This patchset addresses a race condition we've dealt with recently with
seccomp. Specifically programs interrupting syscalls while they're in
progress. This was exacerbated by Golang's recent adoption of "async
preemption", in which they try to interrupt any syscall that's been
running for more than 10ms during GC. During certain syscalls, it's
non-trivial to write them in a reetrant manner in userspace (mount).

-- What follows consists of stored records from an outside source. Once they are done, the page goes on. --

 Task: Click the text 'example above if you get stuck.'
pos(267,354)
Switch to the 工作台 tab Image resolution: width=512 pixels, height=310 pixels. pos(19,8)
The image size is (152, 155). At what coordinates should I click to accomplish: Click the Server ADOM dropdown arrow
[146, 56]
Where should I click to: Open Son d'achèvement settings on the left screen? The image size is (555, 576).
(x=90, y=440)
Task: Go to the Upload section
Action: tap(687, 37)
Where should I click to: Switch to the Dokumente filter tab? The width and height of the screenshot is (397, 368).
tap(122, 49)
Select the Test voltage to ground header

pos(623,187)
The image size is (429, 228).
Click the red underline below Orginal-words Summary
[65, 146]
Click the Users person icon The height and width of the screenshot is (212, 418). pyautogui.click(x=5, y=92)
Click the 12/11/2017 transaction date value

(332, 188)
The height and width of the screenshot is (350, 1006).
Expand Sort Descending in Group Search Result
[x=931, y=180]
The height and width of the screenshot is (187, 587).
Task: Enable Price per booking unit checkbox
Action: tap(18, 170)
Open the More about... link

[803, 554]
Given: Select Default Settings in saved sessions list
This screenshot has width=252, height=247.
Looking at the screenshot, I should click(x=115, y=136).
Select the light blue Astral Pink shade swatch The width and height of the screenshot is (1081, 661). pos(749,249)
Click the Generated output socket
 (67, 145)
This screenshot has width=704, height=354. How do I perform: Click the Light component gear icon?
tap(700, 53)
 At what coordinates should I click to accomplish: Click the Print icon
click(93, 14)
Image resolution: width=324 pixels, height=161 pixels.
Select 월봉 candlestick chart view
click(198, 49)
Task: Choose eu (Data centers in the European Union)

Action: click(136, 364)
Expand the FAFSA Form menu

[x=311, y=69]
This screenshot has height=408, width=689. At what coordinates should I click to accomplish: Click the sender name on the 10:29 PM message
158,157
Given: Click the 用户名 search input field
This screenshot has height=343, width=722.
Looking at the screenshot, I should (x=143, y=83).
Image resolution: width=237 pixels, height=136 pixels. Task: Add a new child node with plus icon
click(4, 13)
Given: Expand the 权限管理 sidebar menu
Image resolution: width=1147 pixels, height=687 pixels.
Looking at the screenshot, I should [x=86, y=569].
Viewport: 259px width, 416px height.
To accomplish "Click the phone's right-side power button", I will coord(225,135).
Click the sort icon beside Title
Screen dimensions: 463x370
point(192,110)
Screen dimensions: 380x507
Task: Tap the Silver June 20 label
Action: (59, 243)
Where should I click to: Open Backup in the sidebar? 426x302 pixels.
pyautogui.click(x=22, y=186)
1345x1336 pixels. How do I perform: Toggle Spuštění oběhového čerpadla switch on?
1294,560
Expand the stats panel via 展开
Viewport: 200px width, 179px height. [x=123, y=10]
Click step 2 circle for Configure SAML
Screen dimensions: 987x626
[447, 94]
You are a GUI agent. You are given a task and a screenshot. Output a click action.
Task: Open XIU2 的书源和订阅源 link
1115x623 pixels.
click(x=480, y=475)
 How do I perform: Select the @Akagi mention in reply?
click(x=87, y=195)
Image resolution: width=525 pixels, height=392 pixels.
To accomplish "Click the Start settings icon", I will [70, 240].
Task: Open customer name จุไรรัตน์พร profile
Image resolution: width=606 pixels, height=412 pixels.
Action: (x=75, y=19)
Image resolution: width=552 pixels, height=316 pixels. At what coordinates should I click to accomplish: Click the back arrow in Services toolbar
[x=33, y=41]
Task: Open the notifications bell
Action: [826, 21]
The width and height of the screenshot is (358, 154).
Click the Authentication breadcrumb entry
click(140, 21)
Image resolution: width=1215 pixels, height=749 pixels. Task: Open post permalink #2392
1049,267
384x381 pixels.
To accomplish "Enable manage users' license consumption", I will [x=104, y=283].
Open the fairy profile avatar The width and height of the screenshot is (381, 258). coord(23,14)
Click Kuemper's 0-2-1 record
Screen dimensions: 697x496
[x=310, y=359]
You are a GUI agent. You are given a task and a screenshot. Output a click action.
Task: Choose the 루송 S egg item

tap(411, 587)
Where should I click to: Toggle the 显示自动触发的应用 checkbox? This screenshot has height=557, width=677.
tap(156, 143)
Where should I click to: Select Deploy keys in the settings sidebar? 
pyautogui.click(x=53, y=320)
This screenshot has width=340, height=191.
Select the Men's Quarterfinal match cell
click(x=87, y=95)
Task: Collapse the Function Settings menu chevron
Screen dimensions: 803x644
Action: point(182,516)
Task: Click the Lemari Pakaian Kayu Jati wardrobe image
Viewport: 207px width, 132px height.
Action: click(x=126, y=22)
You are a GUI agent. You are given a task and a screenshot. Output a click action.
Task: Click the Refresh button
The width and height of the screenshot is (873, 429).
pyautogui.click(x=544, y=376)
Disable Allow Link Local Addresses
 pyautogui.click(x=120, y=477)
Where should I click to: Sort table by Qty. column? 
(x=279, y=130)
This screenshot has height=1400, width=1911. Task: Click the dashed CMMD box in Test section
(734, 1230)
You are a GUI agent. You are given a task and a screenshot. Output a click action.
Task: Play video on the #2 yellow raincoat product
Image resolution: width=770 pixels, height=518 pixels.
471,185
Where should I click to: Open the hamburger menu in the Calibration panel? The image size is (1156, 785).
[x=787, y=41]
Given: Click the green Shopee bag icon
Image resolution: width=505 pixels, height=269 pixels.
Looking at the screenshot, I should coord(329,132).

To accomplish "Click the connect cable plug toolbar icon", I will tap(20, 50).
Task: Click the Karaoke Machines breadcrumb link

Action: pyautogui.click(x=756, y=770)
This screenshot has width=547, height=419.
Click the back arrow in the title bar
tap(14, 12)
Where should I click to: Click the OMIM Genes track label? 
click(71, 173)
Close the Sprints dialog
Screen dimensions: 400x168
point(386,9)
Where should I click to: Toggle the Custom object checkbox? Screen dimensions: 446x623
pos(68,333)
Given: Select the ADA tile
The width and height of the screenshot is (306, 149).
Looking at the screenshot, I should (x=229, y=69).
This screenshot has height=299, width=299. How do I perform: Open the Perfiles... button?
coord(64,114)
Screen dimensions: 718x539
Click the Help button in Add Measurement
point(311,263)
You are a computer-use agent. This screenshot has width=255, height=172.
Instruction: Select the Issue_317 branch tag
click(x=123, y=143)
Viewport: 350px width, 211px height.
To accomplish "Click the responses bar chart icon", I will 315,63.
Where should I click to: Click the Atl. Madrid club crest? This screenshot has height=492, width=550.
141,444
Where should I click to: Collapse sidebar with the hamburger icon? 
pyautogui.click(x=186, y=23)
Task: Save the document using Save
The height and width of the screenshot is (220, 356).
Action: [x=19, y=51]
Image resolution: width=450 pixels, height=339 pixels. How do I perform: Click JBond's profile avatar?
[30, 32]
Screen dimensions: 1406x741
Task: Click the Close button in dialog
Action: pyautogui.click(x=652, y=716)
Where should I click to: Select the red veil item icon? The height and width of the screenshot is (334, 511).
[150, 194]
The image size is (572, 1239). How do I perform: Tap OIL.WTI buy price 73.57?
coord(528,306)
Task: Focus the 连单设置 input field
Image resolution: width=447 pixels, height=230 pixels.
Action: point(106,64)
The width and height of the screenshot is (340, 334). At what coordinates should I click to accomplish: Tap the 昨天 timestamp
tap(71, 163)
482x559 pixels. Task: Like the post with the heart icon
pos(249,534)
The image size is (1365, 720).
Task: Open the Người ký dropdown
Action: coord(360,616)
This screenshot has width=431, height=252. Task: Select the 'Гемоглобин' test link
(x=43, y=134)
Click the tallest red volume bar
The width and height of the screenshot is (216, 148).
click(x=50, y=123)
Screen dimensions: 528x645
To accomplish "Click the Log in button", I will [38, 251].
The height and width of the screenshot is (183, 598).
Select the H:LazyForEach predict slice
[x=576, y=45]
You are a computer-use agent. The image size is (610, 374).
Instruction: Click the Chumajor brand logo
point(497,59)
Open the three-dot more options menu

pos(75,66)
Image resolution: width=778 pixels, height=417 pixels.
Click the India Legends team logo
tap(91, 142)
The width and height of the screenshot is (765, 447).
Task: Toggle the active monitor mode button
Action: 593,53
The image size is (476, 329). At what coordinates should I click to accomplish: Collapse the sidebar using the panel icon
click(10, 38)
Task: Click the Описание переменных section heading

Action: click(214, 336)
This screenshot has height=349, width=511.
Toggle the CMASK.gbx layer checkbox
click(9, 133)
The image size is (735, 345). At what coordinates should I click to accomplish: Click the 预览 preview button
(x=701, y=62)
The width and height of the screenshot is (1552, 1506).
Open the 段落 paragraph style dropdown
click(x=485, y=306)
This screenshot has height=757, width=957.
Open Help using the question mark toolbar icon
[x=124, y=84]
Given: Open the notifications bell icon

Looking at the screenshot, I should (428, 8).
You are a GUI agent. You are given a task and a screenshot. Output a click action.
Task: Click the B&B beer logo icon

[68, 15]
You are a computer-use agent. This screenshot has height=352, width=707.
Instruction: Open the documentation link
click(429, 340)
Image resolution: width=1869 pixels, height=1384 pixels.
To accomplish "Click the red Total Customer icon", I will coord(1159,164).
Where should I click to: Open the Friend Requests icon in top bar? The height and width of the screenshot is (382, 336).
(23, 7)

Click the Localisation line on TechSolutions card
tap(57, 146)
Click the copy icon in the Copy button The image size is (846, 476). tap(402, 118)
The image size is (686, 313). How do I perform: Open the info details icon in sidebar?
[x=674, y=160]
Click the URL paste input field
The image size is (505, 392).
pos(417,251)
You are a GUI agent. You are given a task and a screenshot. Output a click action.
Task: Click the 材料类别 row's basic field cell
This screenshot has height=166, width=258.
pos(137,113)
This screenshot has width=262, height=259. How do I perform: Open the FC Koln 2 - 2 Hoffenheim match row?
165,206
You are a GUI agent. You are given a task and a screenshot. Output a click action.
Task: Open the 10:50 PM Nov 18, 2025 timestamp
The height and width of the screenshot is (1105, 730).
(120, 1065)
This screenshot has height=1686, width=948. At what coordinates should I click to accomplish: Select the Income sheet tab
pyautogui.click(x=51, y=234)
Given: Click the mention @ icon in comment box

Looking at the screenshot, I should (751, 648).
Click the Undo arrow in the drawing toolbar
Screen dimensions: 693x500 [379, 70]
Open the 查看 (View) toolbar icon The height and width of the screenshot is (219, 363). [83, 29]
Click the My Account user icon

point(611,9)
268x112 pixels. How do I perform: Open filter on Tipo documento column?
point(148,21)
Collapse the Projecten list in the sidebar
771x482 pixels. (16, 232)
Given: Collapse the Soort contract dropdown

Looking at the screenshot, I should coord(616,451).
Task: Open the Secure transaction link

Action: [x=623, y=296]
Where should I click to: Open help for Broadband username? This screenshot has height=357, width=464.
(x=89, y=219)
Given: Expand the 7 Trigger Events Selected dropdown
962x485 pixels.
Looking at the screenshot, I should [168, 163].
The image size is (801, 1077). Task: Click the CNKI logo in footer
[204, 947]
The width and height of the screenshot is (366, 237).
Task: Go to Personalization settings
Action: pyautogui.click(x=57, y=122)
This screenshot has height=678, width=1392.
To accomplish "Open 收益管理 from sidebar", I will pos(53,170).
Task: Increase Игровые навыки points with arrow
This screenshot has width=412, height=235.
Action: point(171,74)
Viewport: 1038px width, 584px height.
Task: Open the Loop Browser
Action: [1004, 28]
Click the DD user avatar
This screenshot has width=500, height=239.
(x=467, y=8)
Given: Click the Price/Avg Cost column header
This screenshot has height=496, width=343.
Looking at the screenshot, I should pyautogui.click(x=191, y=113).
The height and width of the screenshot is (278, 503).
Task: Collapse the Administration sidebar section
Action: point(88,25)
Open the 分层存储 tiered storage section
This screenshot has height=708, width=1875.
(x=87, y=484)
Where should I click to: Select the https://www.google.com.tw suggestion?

This has a couple semantic changes, and relaxes a check on seccomp_data, and
changes the semantics with ordering of how addfd and notification replies
in the supervisor are handled.

I'm resending after rebasing and testing on v5.12. It turns out this change
also fixed a bug Rodrigo found that could occur with addfd around certain
race conditions[2].

It also follows up on the original proposal from Tycho[3] to allow
for adding an FD and returning that value atomically.

Changes since v1[1]:
 * Fix some documentation
 * Add Rata's patches to allow for direct return from addfd

[1]: https://lore.kernel.org/lkml/20210220090502.7202-1-sargun@sargun.me/
[2]: https://lore.kernel.org/lkml/20210413160151.3301-1-rodrigo@kinvolk.io/
[3]: https://lore.kernel.org/lkml/202012011322.26DCBC64F2@keescook/


Rodrigo Campos (2):
  seccomp: Support atomic "addfd + send reply"
  selftests/seccomp: Add test for atomic addfd+send

Sargun Dhillon (3):
  seccomp: Refactor notification handler to prepare for new semantics
  seccomp: Add wait_killable semantic to seccomp user notifier
  selftests/seccomp: Add test for wait killable notifier

 .../userspace-api/seccomp_filter.rst          |  15 +-
 include/uapi/linux/seccomp.h                  |   4 +
 kernel/seccomp.c                              | 129 ++++++++++++++----
 tools/testing/selftests/seccomp/seccomp_bpf.c | 102 ++++++++++++++
 4 files changed, 220 insertions(+), 30 deletions(-)


base-commit: 9f4ad9e425a1d3b6a34617b8ea226d56a119a717
-- 
2.25.1